------ DATA UNDER STUDY

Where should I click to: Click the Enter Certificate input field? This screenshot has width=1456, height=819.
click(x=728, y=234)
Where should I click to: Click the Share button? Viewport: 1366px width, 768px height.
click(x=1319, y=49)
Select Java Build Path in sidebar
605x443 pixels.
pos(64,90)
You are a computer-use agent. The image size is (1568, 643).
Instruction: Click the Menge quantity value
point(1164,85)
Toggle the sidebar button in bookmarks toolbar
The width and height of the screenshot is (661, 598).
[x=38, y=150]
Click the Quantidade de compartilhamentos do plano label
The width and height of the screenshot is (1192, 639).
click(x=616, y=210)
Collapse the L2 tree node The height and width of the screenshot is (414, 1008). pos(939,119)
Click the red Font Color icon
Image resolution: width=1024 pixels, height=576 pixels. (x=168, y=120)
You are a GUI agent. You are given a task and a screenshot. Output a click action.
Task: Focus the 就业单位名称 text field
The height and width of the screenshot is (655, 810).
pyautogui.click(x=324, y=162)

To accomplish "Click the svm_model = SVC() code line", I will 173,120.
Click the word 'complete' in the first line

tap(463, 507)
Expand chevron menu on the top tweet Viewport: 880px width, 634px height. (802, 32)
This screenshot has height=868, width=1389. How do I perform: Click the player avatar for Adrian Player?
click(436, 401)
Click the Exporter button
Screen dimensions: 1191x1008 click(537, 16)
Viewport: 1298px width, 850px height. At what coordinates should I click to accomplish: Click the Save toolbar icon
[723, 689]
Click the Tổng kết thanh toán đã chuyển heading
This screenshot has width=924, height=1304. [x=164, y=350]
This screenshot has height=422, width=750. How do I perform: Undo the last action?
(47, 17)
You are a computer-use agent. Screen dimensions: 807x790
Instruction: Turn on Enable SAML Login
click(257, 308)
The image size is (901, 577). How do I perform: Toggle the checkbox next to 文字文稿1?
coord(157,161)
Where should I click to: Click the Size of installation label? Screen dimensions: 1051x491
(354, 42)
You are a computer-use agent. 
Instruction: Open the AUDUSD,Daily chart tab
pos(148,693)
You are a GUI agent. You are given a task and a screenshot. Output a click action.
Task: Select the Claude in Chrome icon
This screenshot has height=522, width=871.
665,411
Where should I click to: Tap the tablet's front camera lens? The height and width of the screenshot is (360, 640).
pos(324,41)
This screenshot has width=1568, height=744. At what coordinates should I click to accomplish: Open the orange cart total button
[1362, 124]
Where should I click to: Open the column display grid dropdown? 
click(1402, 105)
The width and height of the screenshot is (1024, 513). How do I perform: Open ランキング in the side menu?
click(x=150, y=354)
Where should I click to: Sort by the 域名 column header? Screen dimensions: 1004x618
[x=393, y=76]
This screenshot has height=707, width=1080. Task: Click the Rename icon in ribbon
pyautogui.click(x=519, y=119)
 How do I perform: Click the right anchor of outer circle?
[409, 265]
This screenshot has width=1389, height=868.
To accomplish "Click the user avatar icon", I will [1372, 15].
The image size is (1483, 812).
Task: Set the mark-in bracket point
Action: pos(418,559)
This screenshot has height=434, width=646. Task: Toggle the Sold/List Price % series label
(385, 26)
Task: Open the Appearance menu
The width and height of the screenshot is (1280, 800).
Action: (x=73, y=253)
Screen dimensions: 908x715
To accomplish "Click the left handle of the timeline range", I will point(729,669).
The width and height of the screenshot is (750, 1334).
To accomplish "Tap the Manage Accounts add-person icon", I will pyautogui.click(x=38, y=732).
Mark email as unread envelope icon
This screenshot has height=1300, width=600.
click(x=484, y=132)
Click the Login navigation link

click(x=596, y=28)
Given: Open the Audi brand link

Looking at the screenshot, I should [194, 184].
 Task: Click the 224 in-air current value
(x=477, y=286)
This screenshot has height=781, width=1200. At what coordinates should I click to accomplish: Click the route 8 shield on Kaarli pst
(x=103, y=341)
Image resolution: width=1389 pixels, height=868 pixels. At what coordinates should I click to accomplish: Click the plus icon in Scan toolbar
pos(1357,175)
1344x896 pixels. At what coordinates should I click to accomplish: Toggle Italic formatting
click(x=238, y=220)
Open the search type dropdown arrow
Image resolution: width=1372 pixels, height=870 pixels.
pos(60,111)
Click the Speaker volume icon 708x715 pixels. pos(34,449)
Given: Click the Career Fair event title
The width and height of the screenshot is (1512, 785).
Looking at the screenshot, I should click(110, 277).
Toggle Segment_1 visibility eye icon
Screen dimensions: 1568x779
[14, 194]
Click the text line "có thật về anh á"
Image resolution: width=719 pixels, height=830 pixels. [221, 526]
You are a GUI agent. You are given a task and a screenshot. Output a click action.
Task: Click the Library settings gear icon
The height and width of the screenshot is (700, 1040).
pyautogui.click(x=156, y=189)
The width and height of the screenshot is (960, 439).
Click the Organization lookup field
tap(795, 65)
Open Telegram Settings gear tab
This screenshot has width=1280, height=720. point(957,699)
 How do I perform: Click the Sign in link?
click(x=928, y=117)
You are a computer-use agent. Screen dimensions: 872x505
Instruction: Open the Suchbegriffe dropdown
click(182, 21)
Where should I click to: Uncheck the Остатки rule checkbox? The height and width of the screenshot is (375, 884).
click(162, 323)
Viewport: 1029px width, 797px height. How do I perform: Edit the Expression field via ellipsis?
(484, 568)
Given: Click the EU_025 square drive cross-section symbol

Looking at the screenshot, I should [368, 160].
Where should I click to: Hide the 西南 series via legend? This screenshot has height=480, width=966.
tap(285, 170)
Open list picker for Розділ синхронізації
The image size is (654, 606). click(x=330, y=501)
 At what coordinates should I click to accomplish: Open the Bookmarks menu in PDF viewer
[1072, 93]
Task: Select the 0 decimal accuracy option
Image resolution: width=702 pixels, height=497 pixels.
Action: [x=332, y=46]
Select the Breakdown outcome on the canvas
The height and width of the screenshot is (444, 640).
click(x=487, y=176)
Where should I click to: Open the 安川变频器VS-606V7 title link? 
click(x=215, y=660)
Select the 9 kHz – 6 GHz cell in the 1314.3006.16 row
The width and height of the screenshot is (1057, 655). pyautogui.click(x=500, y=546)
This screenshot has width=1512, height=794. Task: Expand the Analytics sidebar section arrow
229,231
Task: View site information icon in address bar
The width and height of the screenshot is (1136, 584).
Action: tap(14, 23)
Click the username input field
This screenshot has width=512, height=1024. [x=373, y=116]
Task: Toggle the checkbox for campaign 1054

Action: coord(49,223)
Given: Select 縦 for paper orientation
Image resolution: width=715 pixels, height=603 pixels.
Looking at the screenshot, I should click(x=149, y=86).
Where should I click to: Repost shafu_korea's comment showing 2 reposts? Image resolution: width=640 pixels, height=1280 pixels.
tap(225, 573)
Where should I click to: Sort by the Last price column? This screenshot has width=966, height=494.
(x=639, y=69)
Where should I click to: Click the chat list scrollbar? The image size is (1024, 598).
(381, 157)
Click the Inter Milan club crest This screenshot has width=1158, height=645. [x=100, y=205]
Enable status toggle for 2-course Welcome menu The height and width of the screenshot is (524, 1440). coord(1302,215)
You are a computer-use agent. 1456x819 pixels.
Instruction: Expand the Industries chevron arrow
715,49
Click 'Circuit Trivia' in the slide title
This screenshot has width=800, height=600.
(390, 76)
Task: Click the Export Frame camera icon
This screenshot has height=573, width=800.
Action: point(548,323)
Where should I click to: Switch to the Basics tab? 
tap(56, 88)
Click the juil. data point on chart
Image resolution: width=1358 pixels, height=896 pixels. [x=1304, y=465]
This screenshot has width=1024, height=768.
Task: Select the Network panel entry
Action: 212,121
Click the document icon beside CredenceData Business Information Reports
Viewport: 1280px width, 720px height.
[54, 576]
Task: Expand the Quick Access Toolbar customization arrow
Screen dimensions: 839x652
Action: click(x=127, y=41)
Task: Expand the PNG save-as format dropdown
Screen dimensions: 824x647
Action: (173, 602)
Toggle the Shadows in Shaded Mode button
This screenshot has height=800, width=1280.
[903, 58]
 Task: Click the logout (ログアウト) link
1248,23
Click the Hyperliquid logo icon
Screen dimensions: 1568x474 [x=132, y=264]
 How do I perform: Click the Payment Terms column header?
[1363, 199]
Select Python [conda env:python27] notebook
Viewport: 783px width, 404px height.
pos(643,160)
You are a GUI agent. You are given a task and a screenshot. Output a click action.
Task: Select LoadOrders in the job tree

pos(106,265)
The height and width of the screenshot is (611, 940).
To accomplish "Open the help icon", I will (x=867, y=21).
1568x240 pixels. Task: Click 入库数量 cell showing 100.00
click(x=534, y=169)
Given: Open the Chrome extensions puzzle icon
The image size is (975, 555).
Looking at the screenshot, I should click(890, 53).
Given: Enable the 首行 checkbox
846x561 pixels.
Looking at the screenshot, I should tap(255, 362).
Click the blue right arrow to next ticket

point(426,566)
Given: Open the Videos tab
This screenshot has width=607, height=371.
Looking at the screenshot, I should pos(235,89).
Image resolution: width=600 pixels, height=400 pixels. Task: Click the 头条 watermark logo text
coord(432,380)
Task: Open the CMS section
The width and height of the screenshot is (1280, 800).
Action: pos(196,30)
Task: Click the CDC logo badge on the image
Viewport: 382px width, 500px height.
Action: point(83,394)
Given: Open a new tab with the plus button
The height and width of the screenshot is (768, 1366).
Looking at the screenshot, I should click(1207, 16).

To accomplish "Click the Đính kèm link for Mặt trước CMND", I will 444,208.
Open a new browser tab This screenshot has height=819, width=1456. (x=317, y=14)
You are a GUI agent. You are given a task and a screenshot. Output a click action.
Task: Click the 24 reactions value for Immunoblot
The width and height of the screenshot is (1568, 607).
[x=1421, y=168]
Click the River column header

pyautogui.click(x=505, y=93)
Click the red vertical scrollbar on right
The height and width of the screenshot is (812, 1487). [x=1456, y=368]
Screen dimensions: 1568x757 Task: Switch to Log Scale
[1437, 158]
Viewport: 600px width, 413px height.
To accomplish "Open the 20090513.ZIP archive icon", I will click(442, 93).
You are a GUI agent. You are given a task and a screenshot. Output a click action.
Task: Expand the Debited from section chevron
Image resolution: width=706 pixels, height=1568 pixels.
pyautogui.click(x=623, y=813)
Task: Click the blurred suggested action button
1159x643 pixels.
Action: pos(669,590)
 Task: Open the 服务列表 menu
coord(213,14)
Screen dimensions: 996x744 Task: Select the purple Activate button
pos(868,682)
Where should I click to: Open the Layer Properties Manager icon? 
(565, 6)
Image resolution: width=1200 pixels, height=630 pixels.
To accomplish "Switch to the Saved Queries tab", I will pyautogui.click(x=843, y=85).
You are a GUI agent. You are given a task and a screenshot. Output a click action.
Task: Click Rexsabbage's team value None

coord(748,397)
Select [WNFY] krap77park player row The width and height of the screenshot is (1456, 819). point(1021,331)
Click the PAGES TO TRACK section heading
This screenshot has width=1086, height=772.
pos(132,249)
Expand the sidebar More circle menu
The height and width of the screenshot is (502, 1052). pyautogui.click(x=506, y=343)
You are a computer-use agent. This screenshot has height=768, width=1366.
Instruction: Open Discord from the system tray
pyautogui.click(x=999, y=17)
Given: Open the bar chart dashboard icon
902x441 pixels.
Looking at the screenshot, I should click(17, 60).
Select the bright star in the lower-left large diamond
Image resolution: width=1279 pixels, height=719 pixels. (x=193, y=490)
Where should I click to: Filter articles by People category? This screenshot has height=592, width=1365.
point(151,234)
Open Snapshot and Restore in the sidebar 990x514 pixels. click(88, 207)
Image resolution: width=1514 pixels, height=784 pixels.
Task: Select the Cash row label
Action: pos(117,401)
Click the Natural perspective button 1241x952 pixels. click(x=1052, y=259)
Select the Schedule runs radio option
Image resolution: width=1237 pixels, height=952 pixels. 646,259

------------

→ EXERCISE AIM: Please output the line that contains "Given: Open the bar chart dashboard icon" and every line after it in the entries above, exactly, and nothing more.

→ RESPONSE AREA:
Given: Open the bar chart dashboard icon
902x441 pixels.
Looking at the screenshot, I should click(17, 60).
Select the bright star in the lower-left large diamond
Image resolution: width=1279 pixels, height=719 pixels. (x=193, y=490)
Where should I click to: Filter articles by People category? This screenshot has height=592, width=1365.
point(151,234)
Open Snapshot and Restore in the sidebar 990x514 pixels. click(88, 207)
Image resolution: width=1514 pixels, height=784 pixels.
Task: Select the Cash row label
Action: pos(117,401)
Click the Natural perspective button 1241x952 pixels. click(x=1052, y=259)
Select the Schedule runs radio option
Image resolution: width=1237 pixels, height=952 pixels. 646,259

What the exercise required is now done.